Mainstream physicians have their own versions of making extra money by “making patients happy.” Physicians, now called “providers” are seeing patients (or having their mid-levels see patients) who are now called “health care consumers”—and they are given completely unnecessary, expensive, and often dangerous medicine for little other reason than the provider believes the patient wants it and it will make them happy (and may prevent them from being sued). While the medicine is safer and more scientifically valid compared to “alternative medicine”, the method of “sale over science”, is similar. Perhaps, some of this is from ignorance. There may be some undertrained “providers” who do not know that antibiotics are not recommended for a routine “sinus infection”. But some just lack courage to explain to a patient with bad low back pain that an MRI should not be done at this point, and can be harmful.

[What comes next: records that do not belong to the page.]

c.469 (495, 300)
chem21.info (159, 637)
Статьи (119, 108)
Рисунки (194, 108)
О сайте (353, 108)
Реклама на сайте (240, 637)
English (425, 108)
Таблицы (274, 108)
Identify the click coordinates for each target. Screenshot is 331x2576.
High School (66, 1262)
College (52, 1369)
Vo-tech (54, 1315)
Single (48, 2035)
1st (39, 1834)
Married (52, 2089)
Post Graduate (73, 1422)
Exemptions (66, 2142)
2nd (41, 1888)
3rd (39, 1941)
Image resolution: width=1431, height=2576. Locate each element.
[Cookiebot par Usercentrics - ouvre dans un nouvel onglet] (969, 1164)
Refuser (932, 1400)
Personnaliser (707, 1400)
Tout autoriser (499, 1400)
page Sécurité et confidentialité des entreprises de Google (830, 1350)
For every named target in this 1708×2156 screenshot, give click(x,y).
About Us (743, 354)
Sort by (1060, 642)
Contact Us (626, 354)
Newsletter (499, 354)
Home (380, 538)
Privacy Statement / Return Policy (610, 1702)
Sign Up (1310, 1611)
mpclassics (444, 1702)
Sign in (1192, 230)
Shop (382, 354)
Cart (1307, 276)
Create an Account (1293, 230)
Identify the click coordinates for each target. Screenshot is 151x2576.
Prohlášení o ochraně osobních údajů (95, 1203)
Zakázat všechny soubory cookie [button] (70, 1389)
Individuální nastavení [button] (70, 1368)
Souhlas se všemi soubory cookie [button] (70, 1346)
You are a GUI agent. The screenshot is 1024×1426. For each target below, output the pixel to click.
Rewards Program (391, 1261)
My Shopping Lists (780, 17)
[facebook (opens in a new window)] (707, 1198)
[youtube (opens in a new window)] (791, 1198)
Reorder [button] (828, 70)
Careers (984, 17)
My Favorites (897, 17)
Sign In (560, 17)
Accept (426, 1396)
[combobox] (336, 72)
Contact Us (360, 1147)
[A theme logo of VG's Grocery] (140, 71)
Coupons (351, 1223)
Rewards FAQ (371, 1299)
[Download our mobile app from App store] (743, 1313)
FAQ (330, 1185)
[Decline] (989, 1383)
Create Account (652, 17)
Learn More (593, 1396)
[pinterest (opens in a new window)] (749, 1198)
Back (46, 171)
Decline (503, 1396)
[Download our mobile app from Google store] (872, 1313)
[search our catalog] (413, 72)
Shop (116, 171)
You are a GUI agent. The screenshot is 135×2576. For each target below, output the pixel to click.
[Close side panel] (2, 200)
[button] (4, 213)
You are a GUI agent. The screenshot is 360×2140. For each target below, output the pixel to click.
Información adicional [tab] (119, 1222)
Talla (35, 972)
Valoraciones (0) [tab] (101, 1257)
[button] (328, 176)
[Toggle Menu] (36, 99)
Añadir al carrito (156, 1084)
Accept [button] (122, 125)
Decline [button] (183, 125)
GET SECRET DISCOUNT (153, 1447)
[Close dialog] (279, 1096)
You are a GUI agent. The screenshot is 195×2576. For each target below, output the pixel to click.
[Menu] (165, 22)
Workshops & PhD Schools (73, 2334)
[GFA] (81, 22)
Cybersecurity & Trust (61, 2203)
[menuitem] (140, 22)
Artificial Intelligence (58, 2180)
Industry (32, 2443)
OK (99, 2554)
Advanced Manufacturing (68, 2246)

My generation of physicians have done great harm by acquiescing to patient preference over professional expertise: prescribing Zithromax for all things respiratory, Prilosec for all things gastrointestinal, Gabapentin for all things painful, anti-depressants for all things sad and frightening, and steroids and statins for just all things. These mostly valueless therapies are the proverbial tip of the iceberg that don't even take into account medical devices and unnecessary surgeries. It is not that these therapies are completely without scientific merit, but they essentially have no value, especially when applied to a much broader population than the drug/device was studied. When one compares the marginal magnitude of benefit against the price and potential magnitude of harm—it becomes valueless.
One more layer of this professional denigration dates back to the 1800’s. Patient-centered care is being re-defined and re-imbursed according to patient-defined experience. Patient satisfaction scores are updated versions of testimonials. Quality is not a scientific outcome but has become a metric of reimbursement based upon non-scientific grades. “Make me happy quickly.” is now what makes the money, regardless of the science. The consumer’s personal experience, not the fair allocation of proper science by a trained professional, determines the stamp of “top quality” on a website or billboard. The hands of philanthropy now wear the gloves of narcissistic consumerism.
A business-driven wagon has overtaken the American medical profession. Whether the medicine show is alternative medicine (now called “functional medicine”), medicalized cosmetology, an alliance or even just an acquiescence with what big Pharma promotes, or gaming CMS metrics for customer satisfaction; we are so strangely similar to that pre-1910 behavior. We need another Flexnor Report. Until then, the only power real physicians have is our professional duty to say “First, you must prove it.”And if it cannot be consistently and repeatedly proven, we must have the moral courage to say “This is not legitimate medicine.” We can only hope that physicians and patients will not lose the ability to see the difference between a professional ethos and a medicine show.